● **What is asked**
Count the lines in the listing below that contain the string "icon", with case counting, and give only that number.

● **Information shown**
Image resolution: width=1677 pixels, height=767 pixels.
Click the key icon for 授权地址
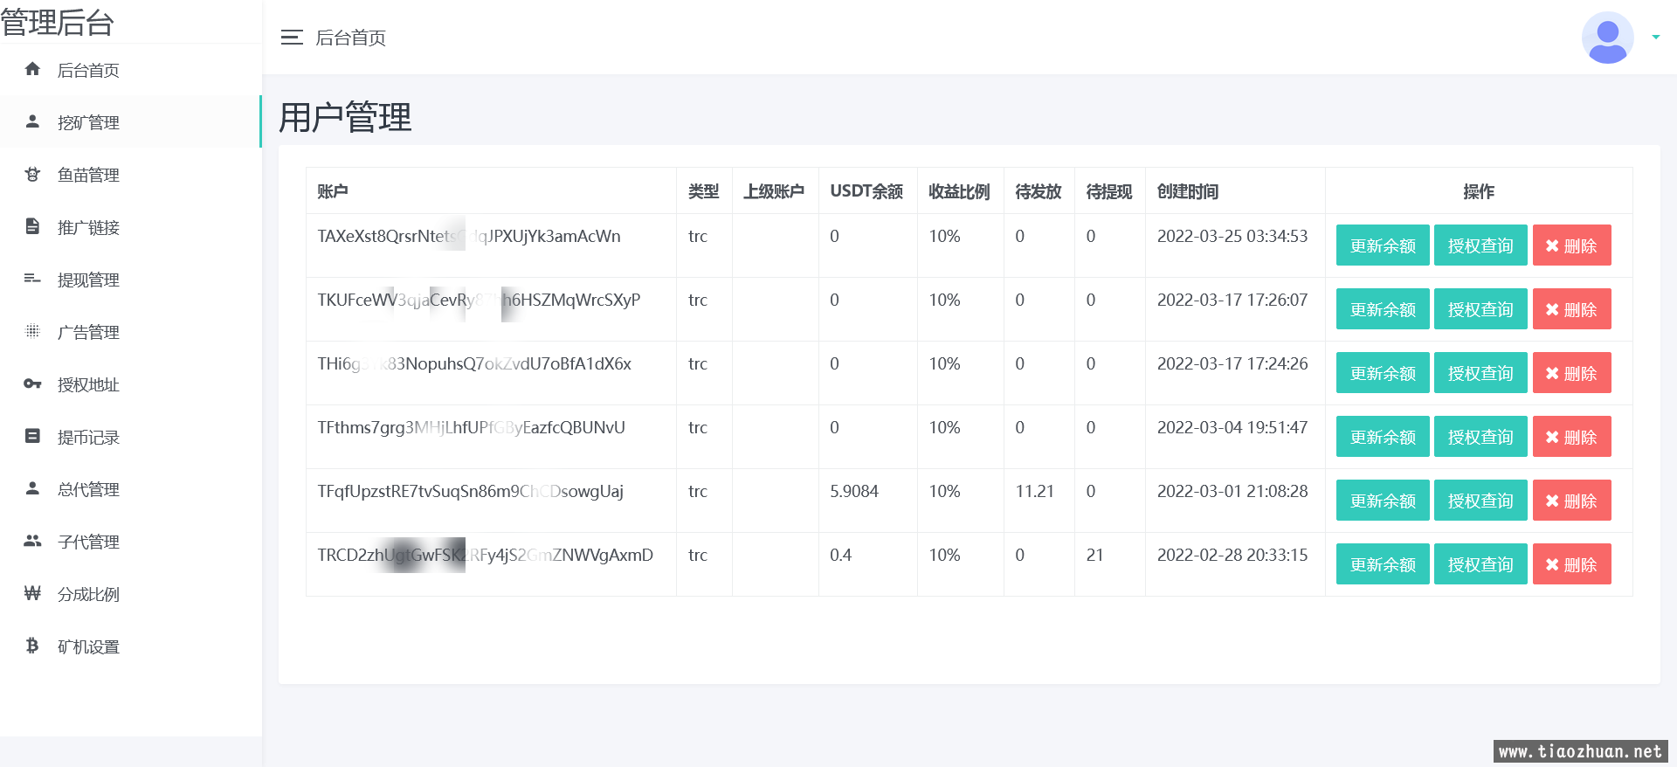tap(32, 384)
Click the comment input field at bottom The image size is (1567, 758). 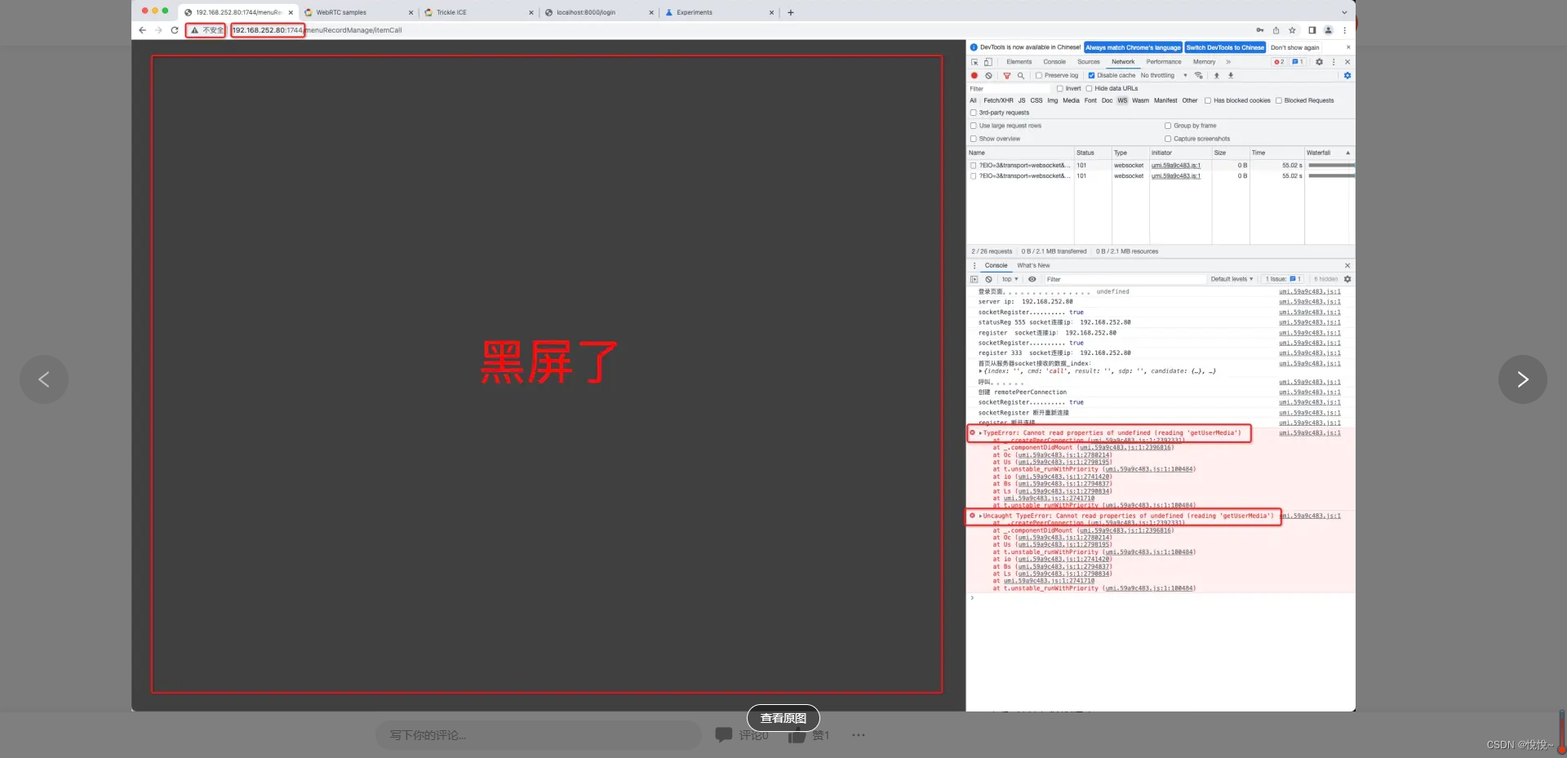pyautogui.click(x=539, y=735)
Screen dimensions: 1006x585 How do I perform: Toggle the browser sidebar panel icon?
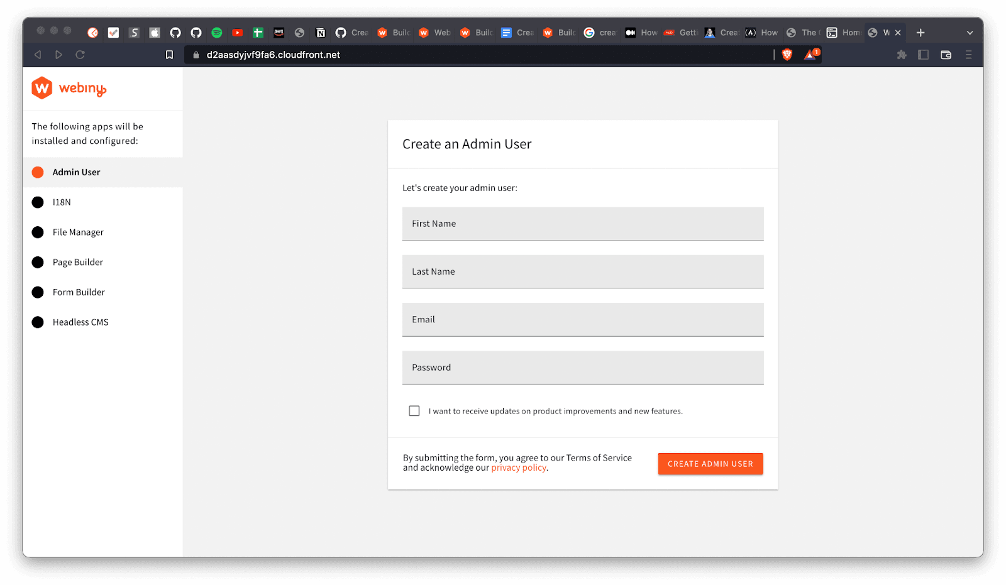923,55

● **Completed exercise**
2